Records provided –
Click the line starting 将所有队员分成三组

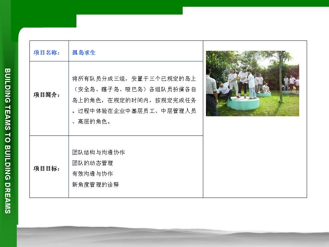134,78
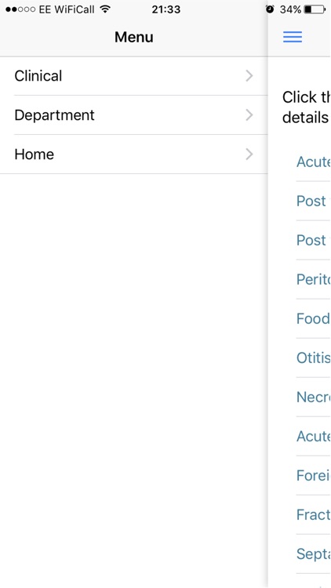Open the Food link in list
331x588 pixels.
(313, 319)
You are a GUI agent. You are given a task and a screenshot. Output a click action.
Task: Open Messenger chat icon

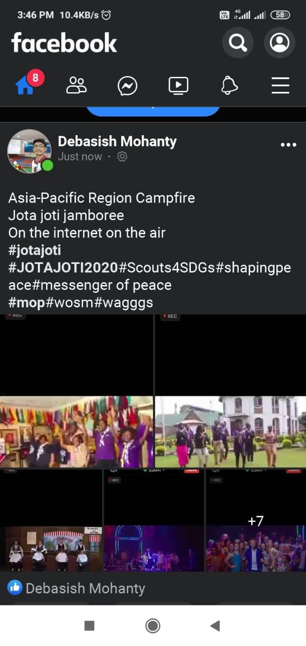tap(128, 86)
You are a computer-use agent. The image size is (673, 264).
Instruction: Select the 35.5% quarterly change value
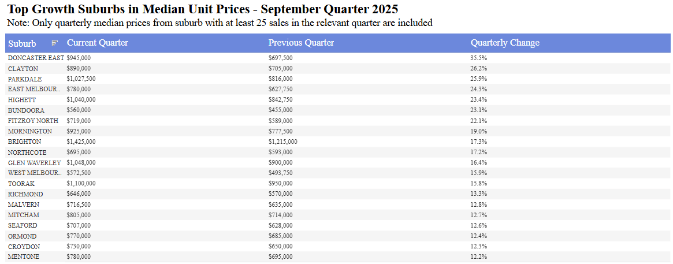point(478,58)
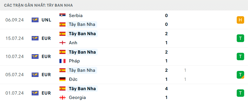Screen dimensions: 248x102
Task: Click the orange H draw result badge
Action: point(240,20)
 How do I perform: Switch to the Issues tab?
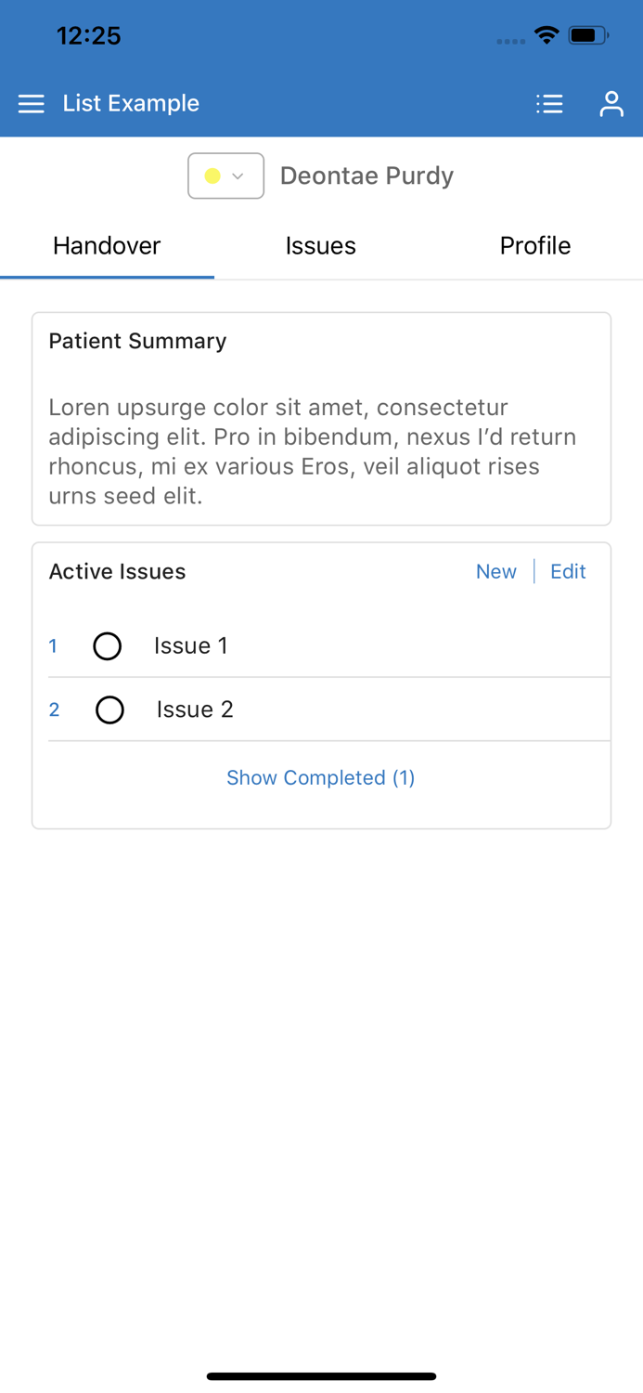click(x=321, y=246)
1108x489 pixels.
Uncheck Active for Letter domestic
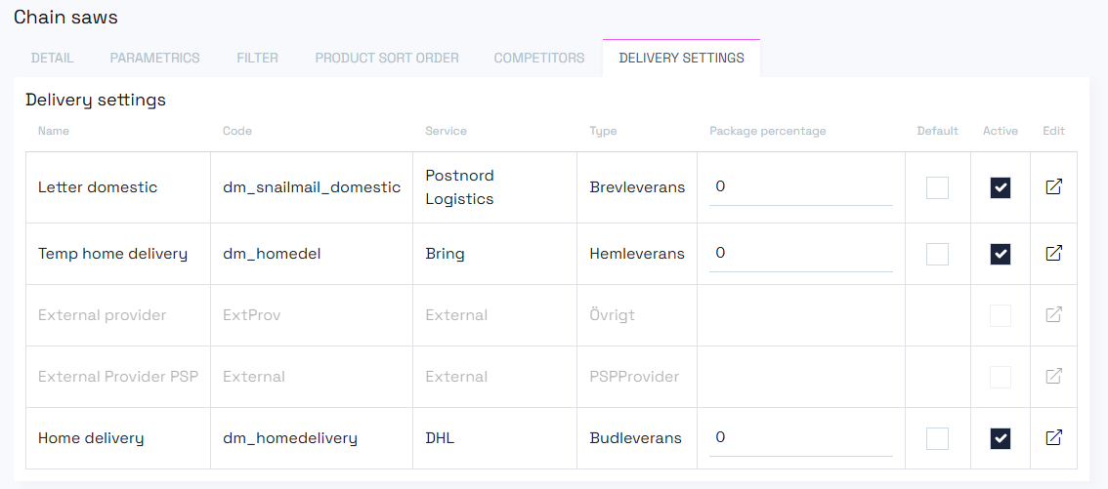coord(1000,187)
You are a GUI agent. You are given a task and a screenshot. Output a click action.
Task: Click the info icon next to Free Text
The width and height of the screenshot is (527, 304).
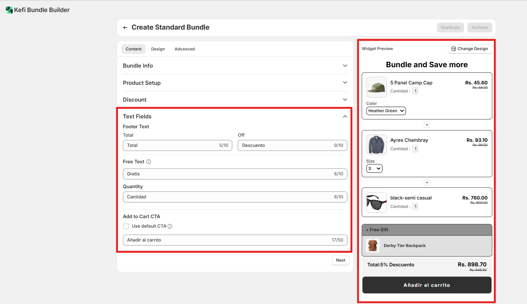click(148, 162)
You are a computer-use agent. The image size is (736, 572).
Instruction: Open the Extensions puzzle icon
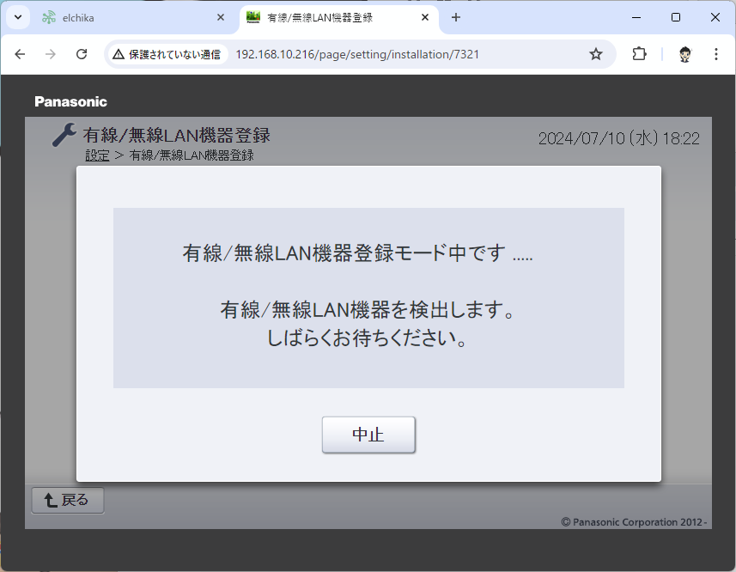click(x=639, y=54)
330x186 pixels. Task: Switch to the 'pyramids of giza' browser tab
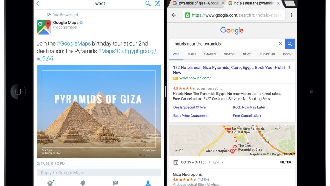tap(196, 4)
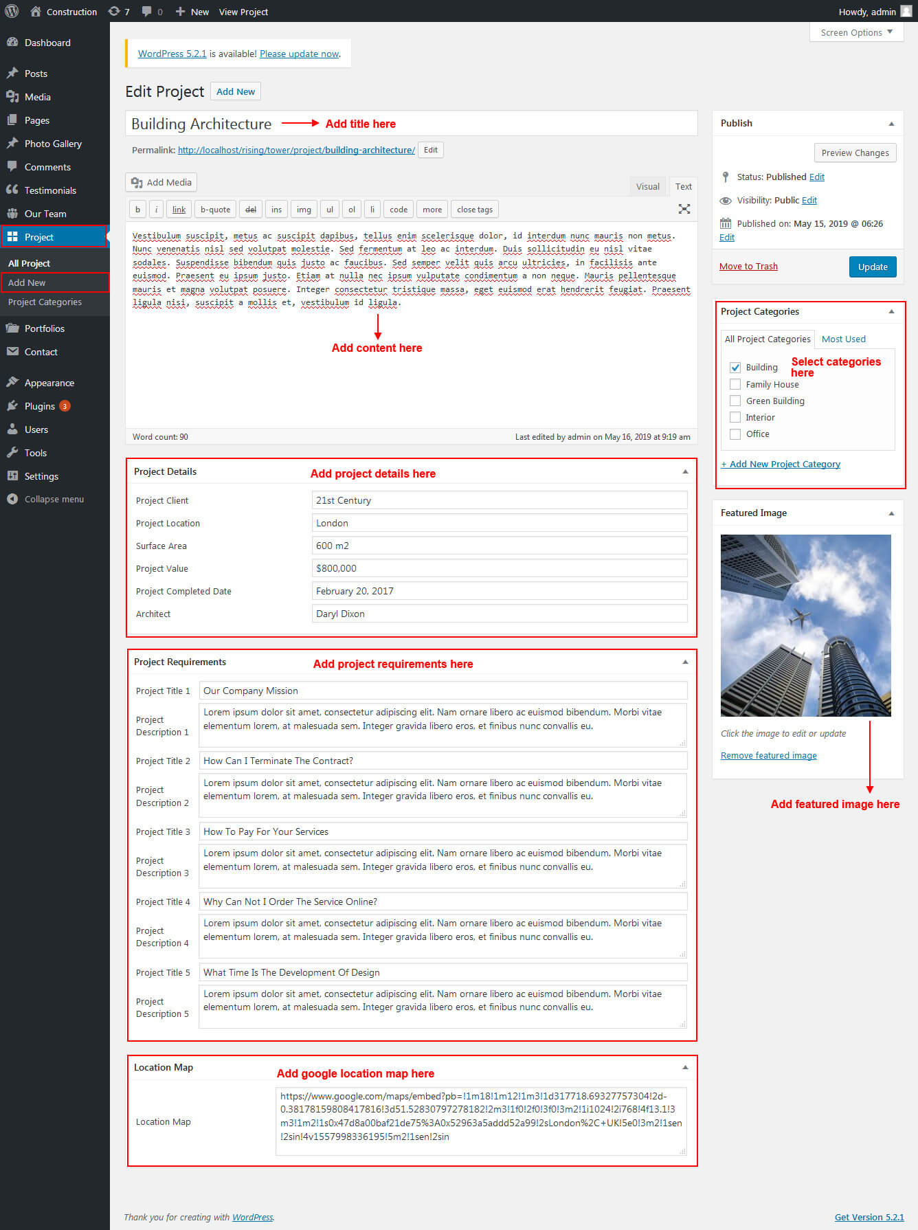Viewport: 918px width, 1230px height.
Task: Check the Family House category
Action: click(735, 385)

Requirement – Copy the final stretch of the entries exactly: the line containing "Uncheck Active for Letter domestic" and every line after it through the last. Include no pictures and nothing more.

Answer –
Uncheck Active for Letter domestic
coord(1000,187)
You are a GUI agent. You are given a task and a screenshot. Output a click action.
Task: Click the info icon next to Free Text
The width and height of the screenshot is (527, 304).
click(148, 162)
You are a computer-use agent. The image size is (736, 572).
Instruction: Open the Extensions puzzle icon
click(x=639, y=54)
330x186 pixels. Task: Switch to the 'pyramids of giza' browser tab
tap(196, 4)
Viewport: 918px width, 1230px height.
Task: Check the Family House category
Action: click(735, 385)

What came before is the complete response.